Wild oysters in danger of extinction
Overfishing has claimed more than 85 per cent of the world's reefs, and the BP oil spill has taken its own toll
Enjoy your shucking while it lasts. Wild oysters are now "functionally extinct" in many places around the world where they were once plentiful. More than 85 per cent of their reefs have been lost due to overfishing, according to a new study.
The decline of the mollusc is so severe that three-quarters of the world's remaining stock can be found in only five locations in North America. And in once famous harvesting locations such as Britain's Essex coast, the Wadden Sea off the Netherlands and Narragansett Bay, off Rhode Island, a mere 1 per cent of reefs remain. If nothing is done to protect remaining wild oysters, they could disappear within a generation, says Michael Beck of the University of California, Santa Cruz.
Dr Beck led a team of marine biologists who examined 144 former strongholds of the creatures in 40 regions around the world. The overall condition of the various species is "poor", concludes the largest ever investigation into wild oyster stocks, published this week in the journal BioScience. Their loss is important since they play a vital role in filtering impurities from sea water, supporting fish populations, and preventing coastal erosion.
Last summer's oil spill in the Gulf of Mexico hit the one place in the world native oyster catches had stayed at historical levels. The disaster destroyed as much as half of the most productive reefs, Dr Beck estimates.
"Oyster reefs are at less than 10 per cent of their prior abundance in most bays (70 per cent) and eco-regions (63 per cent)," reads his study. "They are functionally extinct, in that they lack any significant ecosystem role and remain at less than 1 per cent of prior abundances – in many bays (37 per cent) and eco-regions (28 per cent), particularly in North America, Australia and Europe."

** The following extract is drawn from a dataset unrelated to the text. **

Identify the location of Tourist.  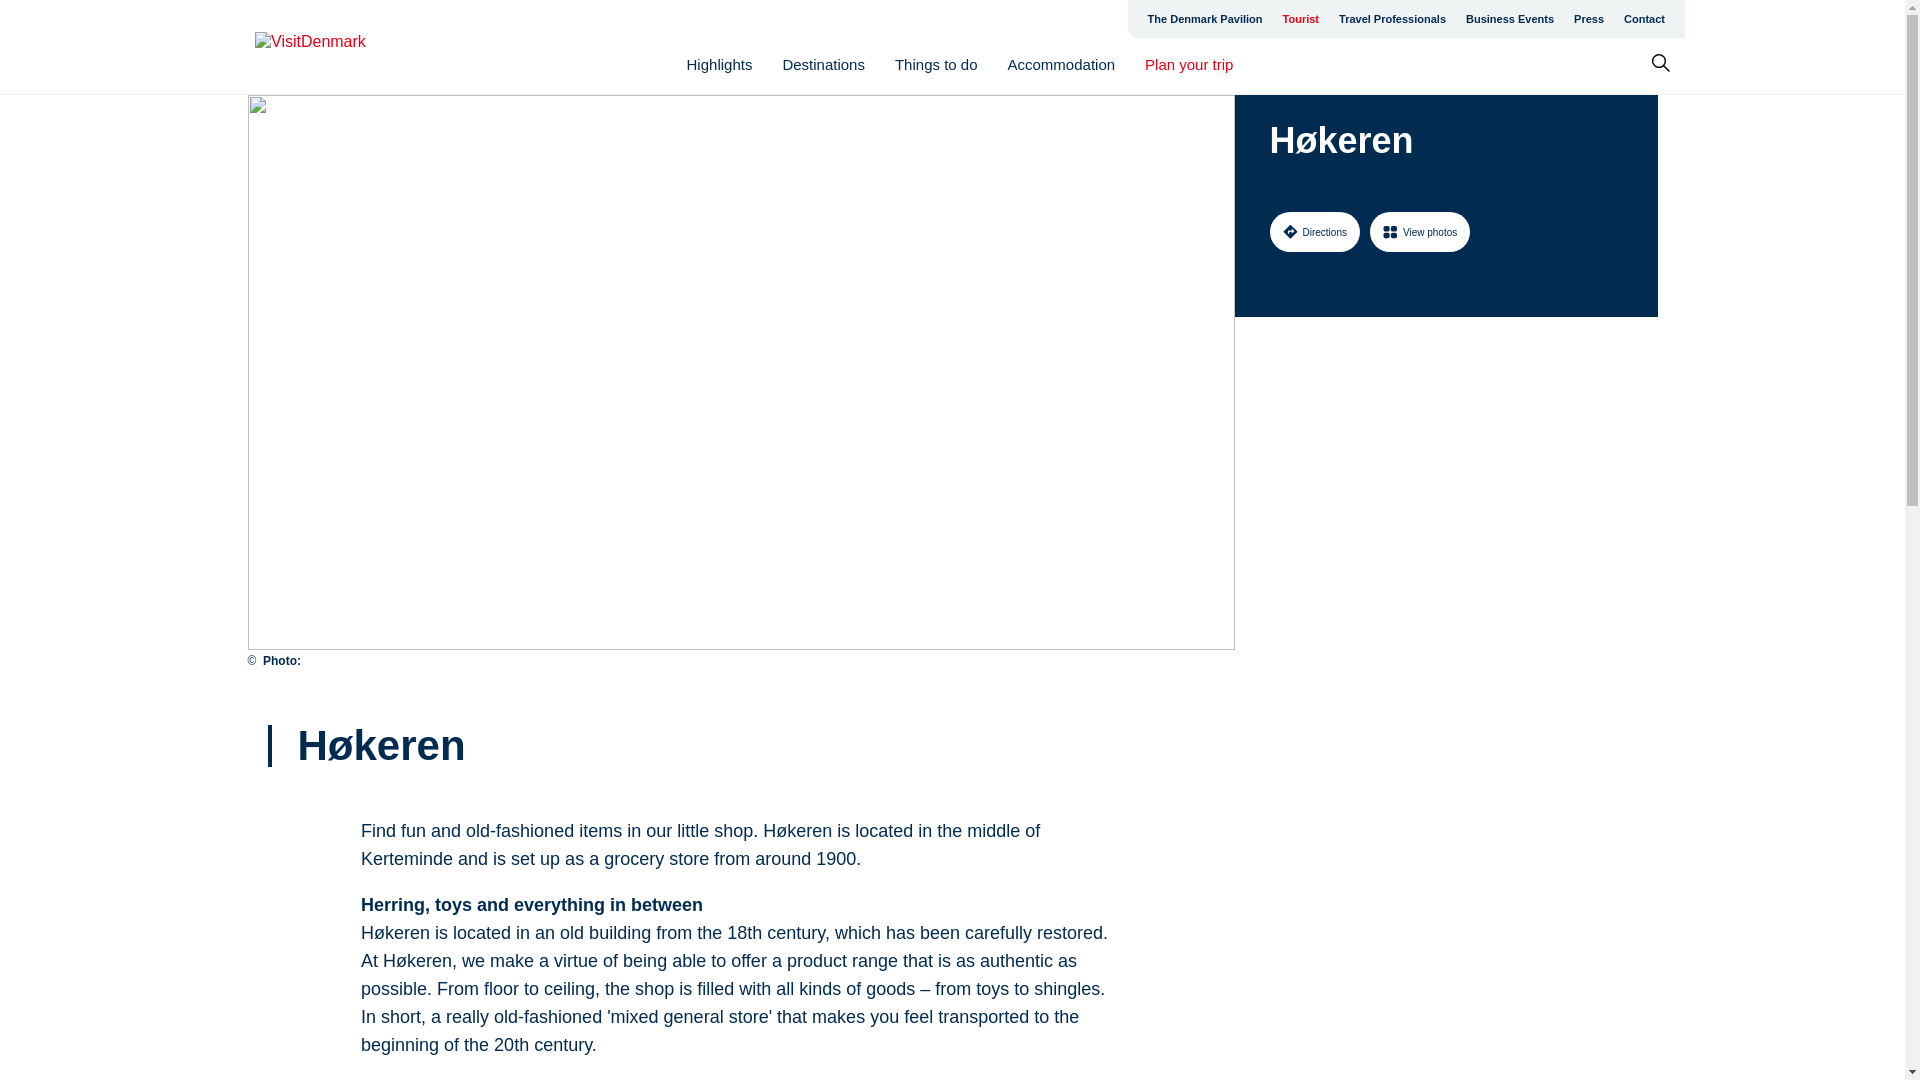
(1300, 18).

The fate of wild oysters is starkly apparent when weighed against their role in history. During the time of the Roman Empire, they were abundant enough to keep the English Channel crystal clear. As recently as the late Victorian era, they were thought of as a staple food of the working class. In 1880, about 120,000 people worked as oyster-catchers in Britain alone, and the world consumed about 700 million native oysters each year.
Their populations were subsequently destroyed by modern fishing methods, most notably dredging, a method by which the entire ocean floor is effectively ripped up. The advent of global travel made things worse, since non-native species, and therefore diseases, were introduced to new regions. Today, almost all the oysters consumed in restaurants (except those from the Gulf of Mexico, where there are still wild catchers) are farmed, rather than wild.

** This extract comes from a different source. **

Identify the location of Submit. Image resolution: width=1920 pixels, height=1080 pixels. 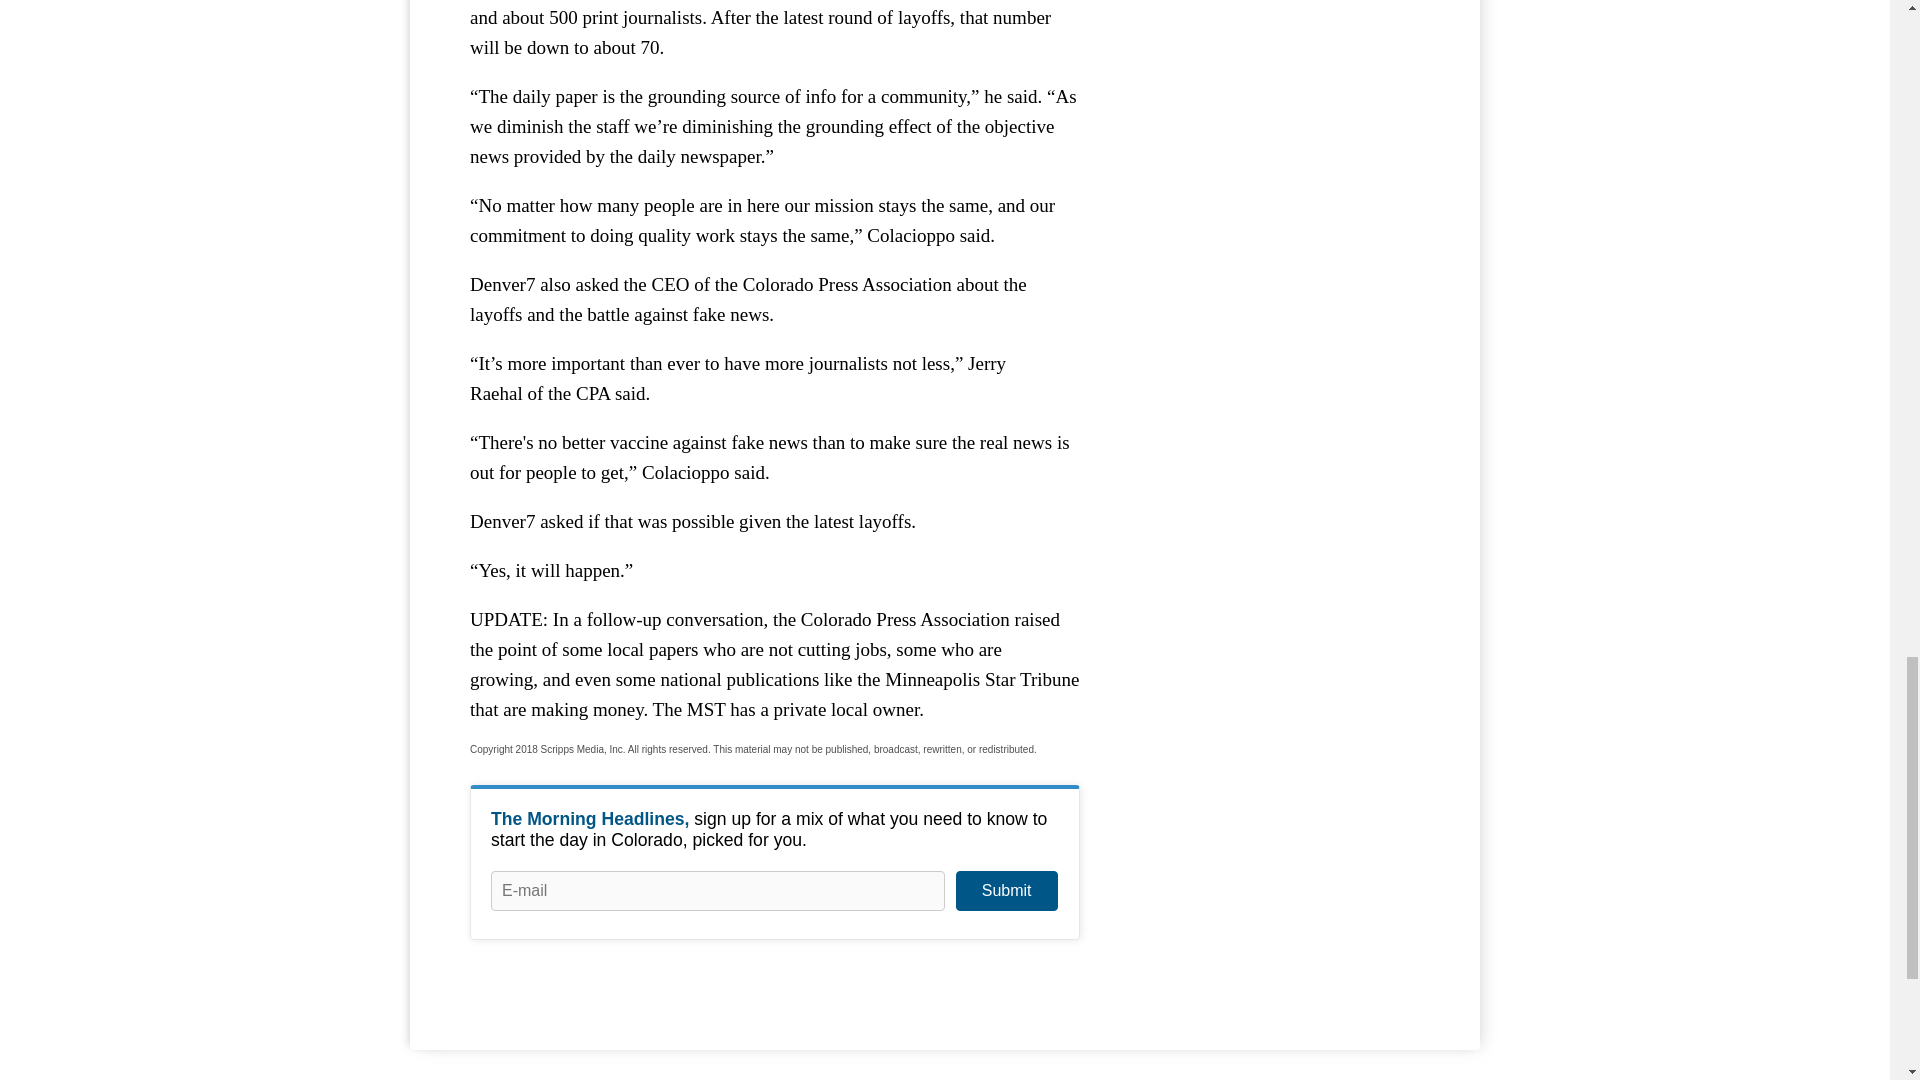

"The loss of oysters tends to get ignored because most people have forgotten how abundant they once were," says Dr Beck. "In San Francisco in the 19th century, they were fed to workers building the transcontinental railroad. There were so many of them that the writer Jack London was both an oyster pirate and an oyster policeman. But today, there's not a single wild oyster bed in San Francisco Bay."
Oysters grow best in coastal regions where fresh water mixes with salt water. Over long periods of time, the shells of dead oysters build into reefs, which provide a valuable habitat for other fish and protect shorelines from erosion. But activity that damages parts of the reef leaves oysters vulnerable to stresses caused by changes in the environment.
In the Gulf of Mexico, many important reefs were destroyed last summer when clean-up workers decided to release vast amounts of fresh water from the Mississippi to help disperse oil spewing from BP's Deepwater Horizon rig. It changed salt concentrations and killed off as many as half the living oysters in some parts of the region.
Mr Beck recommends that all areas where less than 10 per cent of former wild oyster reefs remain should be closed to dredging, oyster harvesting and all activities that might harm stocks. "If we do nothing, then they could disappear," he says. "In many places, we've found that they are already functionally extinct. But if we act now, with reasonable measures, then I am confident that we can get them back."